Mensagens – Na busca por recursos contra a obesidade, os cientistas também acharam receptores CB1 em células de gordura. E descobriram que eles podem ser “abertos” por outras substâncias, ainda não totalmente identificadas, mas associadas ao mecanismo de controle de reserva energética do corpo. Uma vez acionados, eles permitem a ativação das células de gordura, que passam a enviar ao cérebro o aviso de que é hora de comer para repor energia. A partir dessa constatação, os cientistas buscaram uma maneira de fechar as portas das células, bloqueando suas fechaduras, para impedir a sua ativação. Para isso, criaram em laboratório uma molécula com função inversa à da maconha. Em vez de abrir, ela fecha a porta. Dessa maneira, é possível fazer um maior controle de estímulos à estrutura, diminuindo a necessidade de comida e de cigarro. Nos estudos feitos para verificar a eficácia do rimonabant, os pacientes obesos que usaram o remédio emagreceram mais do que os que receberam placebo e os fumantes tiveram maior sucesso em deixar o cigarro – por um mês, pelo menos – do que os que não utilizaram a substância.

Segundo as pesquisas, o remédio, que está na fase final de testes, permite ainda uma abordagem mais ampla da obesidade e de seus riscos. Os estudos avaliaram seu impacto contra indicadores clássicos de risco para o coração, como o colesterol, e também contra alterações que fazem parte da chamada Síndrome Metabólica.
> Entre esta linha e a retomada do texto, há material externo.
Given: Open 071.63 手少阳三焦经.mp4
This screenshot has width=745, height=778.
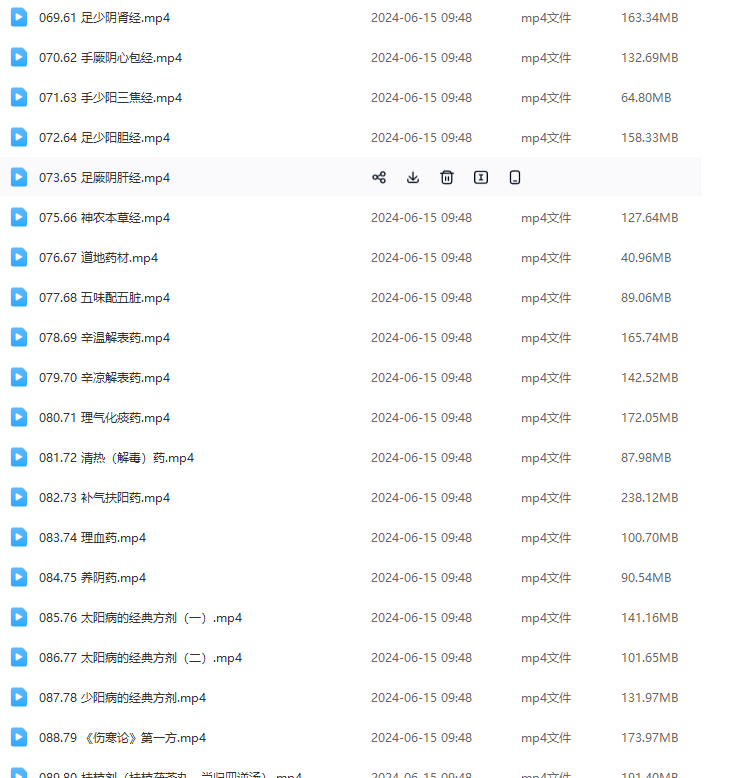Looking at the screenshot, I should pyautogui.click(x=110, y=98).
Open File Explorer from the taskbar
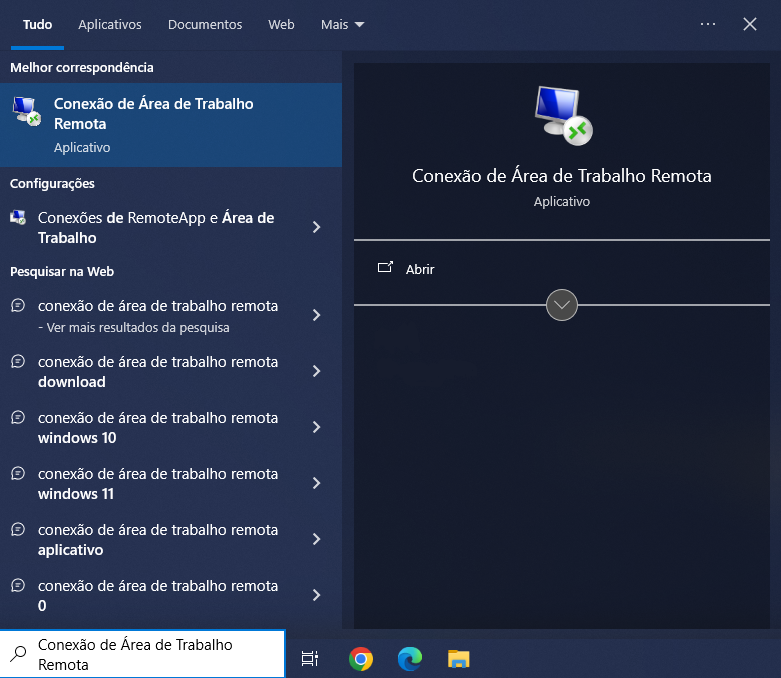This screenshot has height=678, width=781. click(x=458, y=658)
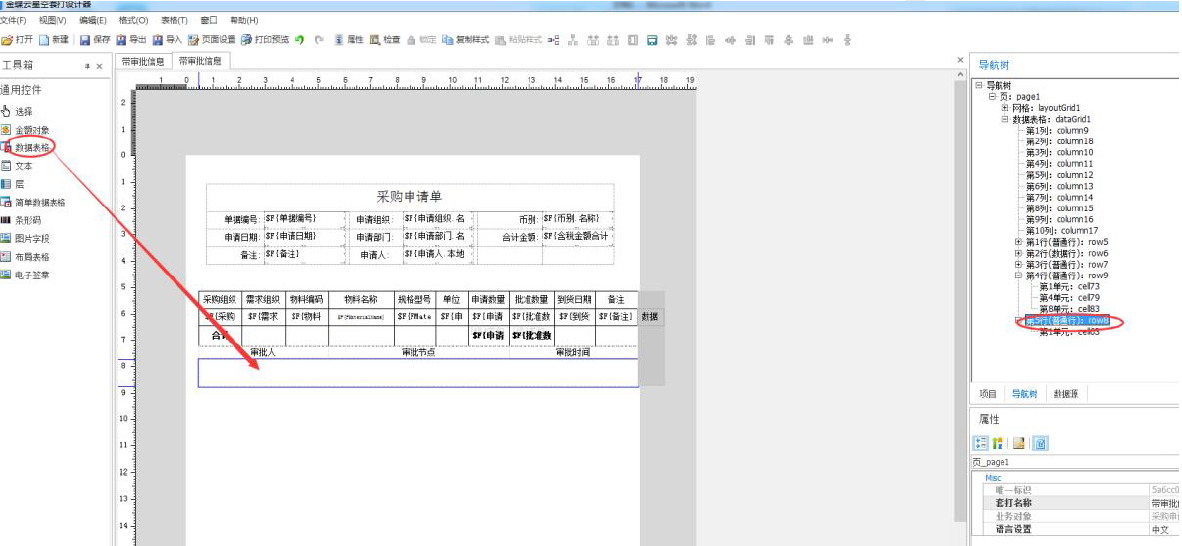Choose the 电子签章 control
Image resolution: width=1182 pixels, height=546 pixels.
(x=32, y=274)
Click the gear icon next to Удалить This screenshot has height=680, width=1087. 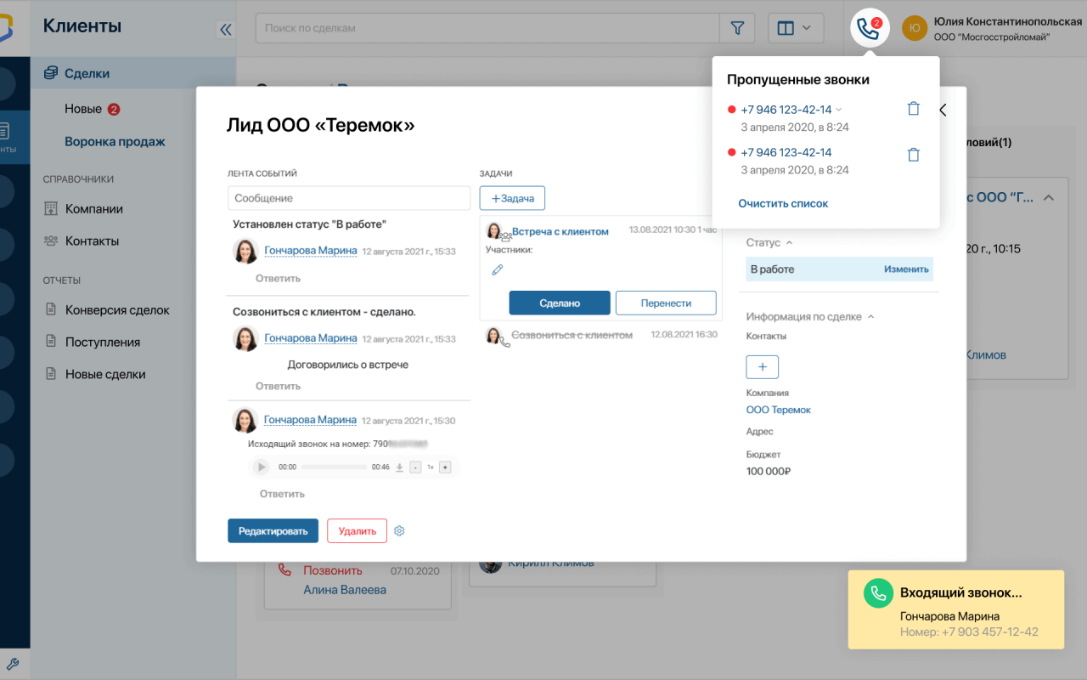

Trata-se de uma condição que reúne, em um só paciente, pressão alta, circunferência abdominal acima de 104 centímetros em homens e 88 em mulher, resistência à insulina (hormônio que abre a porta das células para a entrada da glicose), altas taxas de triglicérides (um tipo de gordura) e baixo HDL (o bom colesterol). “Seu sinal mais evidente é a gordura abdominal”, alerta o endocrinologista Alfredo Halpern, do Hospital das Clínicas de São Paulo, que esteve presente no evento em Nova Orleans. Nas pesquisas, o rimonabant elevou a fração do colesterol bom em 23% e reduziu a capacidade destrutiva da fração ruim (LDL) sobre as artérias. “É uma ação impressionante, que baixa o risco de doenças cardiovasculares”, avalia o cardiologista Juliano Lara Fernandes, do Instituto do Coração de São Paulo, que também participou do congresso.

Além disso, a droga diminuiu a presença de outras gorduras, como o triglicérides e a temível gordura abdominal, e a resistência à insulina, mecanismo que pode levar o pâncreas à falência e trazer a diabete. No entanto, não foram divulgadas informações sobre seus efeitos em algumas funções desempenhadas pelo sistema. E pesquisadores manifestaram preocupação em relação a eventuais consequências negativas em outras doenças neurológicas. De qualquer maneira, o remédio promete, mas obviamente não é uma pílula mágica. “O rimonabant será mais uma possibilidade importante de tratamento, aumentando as chances de sucesso contra a doença”, disse o endocrinologista Amélio Godoy, do Rio de Janeiro, outro que participou do congresso. O laboratório Sanofi-Synthélabo estima que o remédio, que terá o nome comercial Acomplia, chegue ao mercado em dois anos.